Mating and egg laying

General
From April through the northern summer, the number of snails copulating increases due to the higher temperature and humidity, which enhance the possibility of oviposition. The pulmonate snails are hermaphroditic. Although they have both male and female reproductive organs, able to produce both spermatozoa and ova, they must mate with another snail of the same species before they lay eggs. Some snails may act as males one season and as females the next. Other snails play both roles at once and fertilize each other simultaneously. The age of sexual maturity is variable depending on species of snail, ranging from as little as 6 weeks to 5 years. Adverse environmental conditions may delay the onset of sexual maturity in some snails. When the snails is large enough and mature enough, mating occurs in the late spring or early summer after several hours of courtship. The courtship may last anywhere between two and twelve hours. H. aspersa snails stab a calcite spine, known as a "love dart", at their partner. The love dart is coated with a mucus that contains a chemical that enables more than twice as many sperm to survive inside the recipient. A few days after mating, the eggs are laid in the soil.Sometimes there is a second mating in summer. (In tropical climates, mating may occur several times a year. In some climates, snails mate around October and may mate a second time 2 weeks later.) After mating, the snail can store sperm received for up to a year, but it usually lays eggs within a few weeks. The eggs are usually 4–6 mm in diameter. Snails are sometimes uninterested in mating with another snail of the same species that originated from a considerable distance away. For example, a H. aspersa from southern France may reject a H. aspersa from northern France.

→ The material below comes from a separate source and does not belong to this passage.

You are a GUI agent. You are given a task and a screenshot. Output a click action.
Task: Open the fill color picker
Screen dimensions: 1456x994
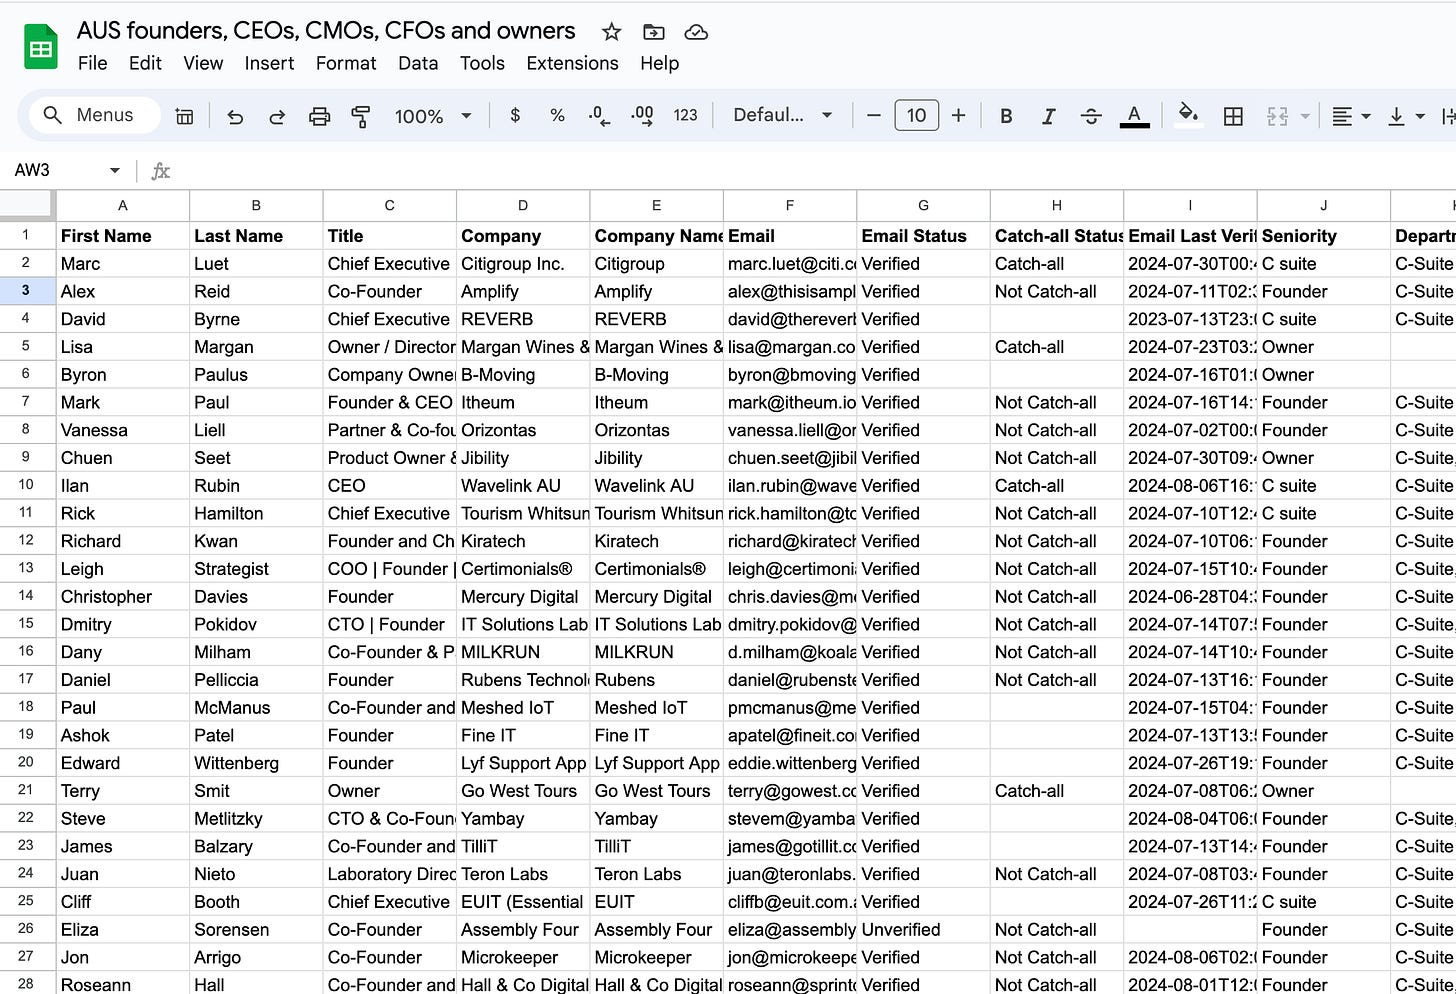(1188, 114)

There have been hybridizations of snails; although these do not occur commonly in the wild, in captivity they can be coaxed into doing so.

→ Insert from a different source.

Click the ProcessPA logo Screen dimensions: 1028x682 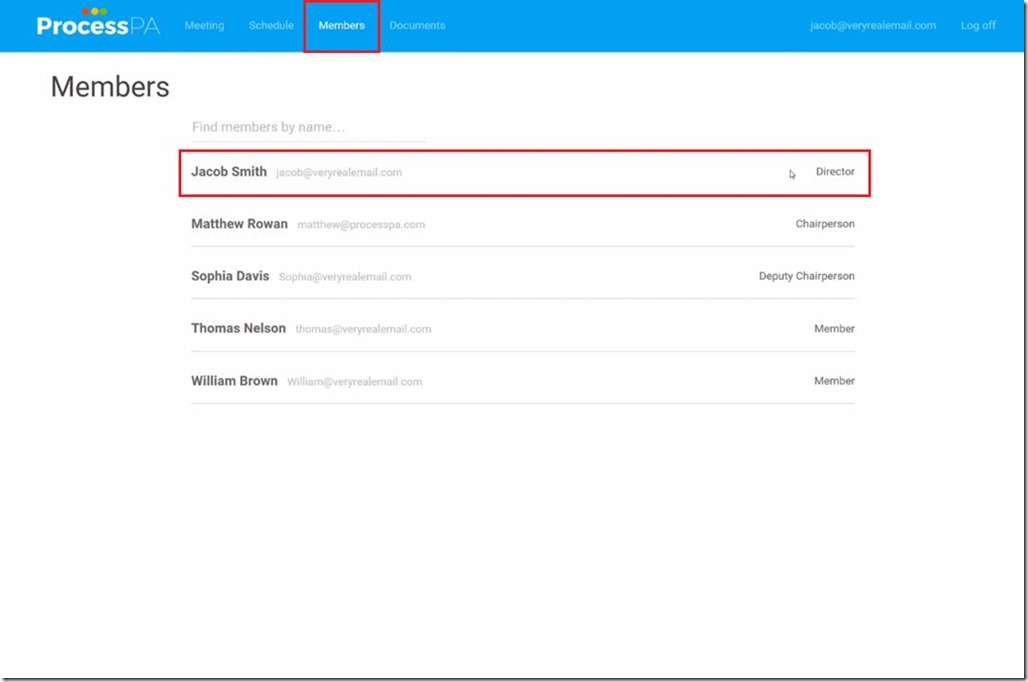pos(97,25)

Parthenogenesis has also been noted in certain species.
Helix aspersa
Garden snails bury their eggs in a nest in shallow topsoil primarily while the weather is warm and damp, usually 5 to 10 cm down, digging with their foot. H. aspersaeggs are white, spherical, about 3 mm in diameter and are laid 5 days to 3 weeks after mating. (Data varies widely due to differences in climate and regional variations in the snails' habitats.) H. aspersa lays an average of 85 eggs. Data varies from 30 to over 120 eggs, but high figures may be from when more than one snail lays eggs in the same nest.
In warm, damp climates, H. aspersa may lay eggs as often as five times from February through October, depending on the weather and region. Mating and egg-laying begin when there are at least 10 hours of daylight and continue until days begin to get shorter. In the United States, longer hours of sunlight that occur when temperatures are still too cold will affect this schedule, but increasing hours of daylight still stimulate egg laying. If warm enough, the eggs hatch in about 2 weeks, or in 4 weeks if cooler. It takes the baby snails several more days to break out of the sealed nest and climb to the surface. In a climate similar to southern California's, H. aspersa matures in about 2 years. In central Italy, H. aspersa hatches and emerges from the soil almost exclusively in the autumn. If well fed and not overcrowded, those snails that hatch at the start of the season will reach adult size and form a lip at the edge of their shell by the following June. If you manipulate the environment to get more early hatchlings, the size and number of snails that mature the following year will increase. In South Africa, some H. aspersa mature in 10 months, and under ideal conditions in a laboratory, some have matured in 6 to 8 months. Most of H. aspersa's reproductive activity takes place in the second year of its life.
The snail's shell develops while it is still an embryo; it is, however, very weak, and needs an immediate supply of calcium. Newly hatched snails obtain this by eating the egg from which they hatched. The cannibalization by baby snails of other eggs, even unhatched ones, has been recorded. Promptly after they are finished ingesting their egg casings, they crawl upwards through the small tunnel in order to digest the egg. At this stage, the young are almost completely transparent and colorless. Their shell is usually slightly smaller than the egg they hatched from, but their length when out of their shell is slightly greater than the egg diameter. After a few weeks, the snails will begin to show their first tinge of color, usually slightly blue, before they turn their adult color. Roughly three months after they have hatched, they will look like miniature versions of their mature kin.
They will continue to grow, usually for two to three years, until they reach adult size, although there have been confirmed recordings of snails growing amazingly fast - becoming even bigger than their parents in little more than a month. Irrespective of their rate of growth, however, it will still take at least 1 year before they are sexually mature.